• _Work required_:
Your task is to retype each line of the data below exactly.

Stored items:

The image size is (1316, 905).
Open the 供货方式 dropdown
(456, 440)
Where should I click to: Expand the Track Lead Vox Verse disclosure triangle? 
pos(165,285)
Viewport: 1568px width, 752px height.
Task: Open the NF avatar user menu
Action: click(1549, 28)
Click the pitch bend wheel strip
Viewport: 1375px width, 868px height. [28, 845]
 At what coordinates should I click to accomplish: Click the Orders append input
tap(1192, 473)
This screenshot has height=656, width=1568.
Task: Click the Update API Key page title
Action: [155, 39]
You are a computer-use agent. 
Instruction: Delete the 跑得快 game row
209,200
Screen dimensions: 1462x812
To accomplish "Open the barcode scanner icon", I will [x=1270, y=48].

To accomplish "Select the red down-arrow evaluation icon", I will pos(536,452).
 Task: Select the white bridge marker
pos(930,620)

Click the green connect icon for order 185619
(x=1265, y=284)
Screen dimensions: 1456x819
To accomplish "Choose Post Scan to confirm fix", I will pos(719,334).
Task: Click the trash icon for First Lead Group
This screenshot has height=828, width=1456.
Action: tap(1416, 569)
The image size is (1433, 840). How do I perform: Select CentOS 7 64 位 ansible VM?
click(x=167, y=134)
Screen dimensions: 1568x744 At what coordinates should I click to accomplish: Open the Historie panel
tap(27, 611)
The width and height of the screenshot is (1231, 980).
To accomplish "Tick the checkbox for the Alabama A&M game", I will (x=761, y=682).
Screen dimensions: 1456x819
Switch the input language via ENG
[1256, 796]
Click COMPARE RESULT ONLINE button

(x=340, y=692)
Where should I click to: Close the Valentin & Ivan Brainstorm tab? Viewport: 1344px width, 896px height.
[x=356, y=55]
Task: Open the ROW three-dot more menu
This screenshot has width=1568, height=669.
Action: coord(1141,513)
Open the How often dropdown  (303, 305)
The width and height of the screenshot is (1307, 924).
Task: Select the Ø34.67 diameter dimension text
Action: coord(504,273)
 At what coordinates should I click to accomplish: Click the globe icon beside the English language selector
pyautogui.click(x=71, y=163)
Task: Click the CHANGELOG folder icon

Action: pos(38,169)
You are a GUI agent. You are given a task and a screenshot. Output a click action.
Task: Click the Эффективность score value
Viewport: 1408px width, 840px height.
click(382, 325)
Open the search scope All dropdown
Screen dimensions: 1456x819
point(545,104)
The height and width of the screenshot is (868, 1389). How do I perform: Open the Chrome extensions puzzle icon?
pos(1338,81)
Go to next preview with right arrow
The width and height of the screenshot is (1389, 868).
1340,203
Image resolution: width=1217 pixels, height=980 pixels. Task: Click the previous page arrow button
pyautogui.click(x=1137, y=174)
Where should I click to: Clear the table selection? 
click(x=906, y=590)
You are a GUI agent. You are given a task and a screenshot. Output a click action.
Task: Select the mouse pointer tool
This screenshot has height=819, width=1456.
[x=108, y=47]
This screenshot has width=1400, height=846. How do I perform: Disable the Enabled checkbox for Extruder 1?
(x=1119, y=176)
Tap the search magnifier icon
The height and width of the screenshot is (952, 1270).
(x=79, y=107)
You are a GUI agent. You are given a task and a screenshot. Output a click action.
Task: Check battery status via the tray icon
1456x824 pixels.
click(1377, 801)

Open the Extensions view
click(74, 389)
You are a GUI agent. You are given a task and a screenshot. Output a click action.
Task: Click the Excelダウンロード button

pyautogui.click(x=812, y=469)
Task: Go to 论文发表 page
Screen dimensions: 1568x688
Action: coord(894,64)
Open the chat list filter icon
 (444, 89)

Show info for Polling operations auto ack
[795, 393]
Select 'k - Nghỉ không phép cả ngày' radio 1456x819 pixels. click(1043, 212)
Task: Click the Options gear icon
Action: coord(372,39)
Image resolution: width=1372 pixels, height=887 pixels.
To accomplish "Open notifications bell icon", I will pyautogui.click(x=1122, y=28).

• _Answer_:
The image size is (1316, 905).
Open the 供货方式 dropdown
(456, 440)
Where should I click to: Expand the Track Lead Vox Verse disclosure triangle? 
pos(165,285)
Viewport: 1568px width, 752px height.
Task: Open the NF avatar user menu
Action: click(1549, 28)
Click the pitch bend wheel strip
Viewport: 1375px width, 868px height. [28, 845]
 At what coordinates should I click to accomplish: Click the Orders append input
tap(1192, 473)
This screenshot has height=656, width=1568.
Task: Click the Update API Key page title
Action: [155, 39]
You are a computer-use agent. 
Instruction: Delete the 跑得快 game row
209,200
Screen dimensions: 1462x812
To accomplish "Open the barcode scanner icon", I will [x=1270, y=48].

To accomplish "Select the red down-arrow evaluation icon", I will pos(536,452).
 Task: Select the white bridge marker
pos(930,620)

Click the green connect icon for order 185619
(x=1265, y=284)
Screen dimensions: 1456x819
To accomplish "Choose Post Scan to confirm fix", I will pos(719,334).
Task: Click the trash icon for First Lead Group
This screenshot has height=828, width=1456.
Action: tap(1416, 569)
The image size is (1433, 840). How do I perform: Select CentOS 7 64 位 ansible VM?
click(x=167, y=134)
Screen dimensions: 1568x744 At what coordinates should I click to accomplish: Open the Historie panel
tap(27, 611)
The width and height of the screenshot is (1231, 980).
To accomplish "Tick the checkbox for the Alabama A&M game", I will (x=761, y=682).
Screen dimensions: 1456x819
Switch the input language via ENG
[1256, 796]
Click COMPARE RESULT ONLINE button

(x=340, y=692)
Where should I click to: Close the Valentin & Ivan Brainstorm tab? Viewport: 1344px width, 896px height.
[x=356, y=55]
Task: Open the ROW three-dot more menu
This screenshot has width=1568, height=669.
Action: coord(1141,513)
Open the How often dropdown  (303, 305)
The width and height of the screenshot is (1307, 924).
Task: Select the Ø34.67 diameter dimension text
Action: coord(504,273)
 At what coordinates should I click to accomplish: Click the globe icon beside the English language selector
pyautogui.click(x=71, y=163)
Task: Click the CHANGELOG folder icon

Action: pos(38,169)
You are a GUI agent. You are given a task and a screenshot. Output a click action.
Task: Click the Эффективность score value
Viewport: 1408px width, 840px height.
click(382, 325)
Open the search scope All dropdown
Screen dimensions: 1456x819
point(545,104)
The height and width of the screenshot is (868, 1389). How do I perform: Open the Chrome extensions puzzle icon?
pos(1338,81)
Go to next preview with right arrow
The width and height of the screenshot is (1389, 868).
1340,203
Image resolution: width=1217 pixels, height=980 pixels. Task: Click the previous page arrow button
pyautogui.click(x=1137, y=174)
Where should I click to: Clear the table selection? 
click(x=906, y=590)
You are a GUI agent. You are given a task and a screenshot. Output a click action.
Task: Select the mouse pointer tool
This screenshot has height=819, width=1456.
[x=108, y=47]
This screenshot has width=1400, height=846. How do I perform: Disable the Enabled checkbox for Extruder 1?
(x=1119, y=176)
Tap the search magnifier icon
The height and width of the screenshot is (952, 1270).
(x=79, y=107)
You are a GUI agent. You are given a task and a screenshot. Output a click action.
Task: Check battery status via the tray icon
1456x824 pixels.
click(1377, 801)

Open the Extensions view
click(74, 389)
You are a GUI agent. You are given a task and a screenshot. Output a click action.
Task: Click the Excelダウンロード button

pyautogui.click(x=812, y=469)
Task: Go to 论文发表 page
Screen dimensions: 1568x688
Action: coord(894,64)
Open the chat list filter icon
 (444, 89)

Show info for Polling operations auto ack
[795, 393]
Select 'k - Nghỉ không phép cả ngày' radio 1456x819 pixels. click(1043, 212)
Task: Click the Options gear icon
Action: coord(372,39)
Image resolution: width=1372 pixels, height=887 pixels.
To accomplish "Open notifications bell icon", I will pyautogui.click(x=1122, y=28).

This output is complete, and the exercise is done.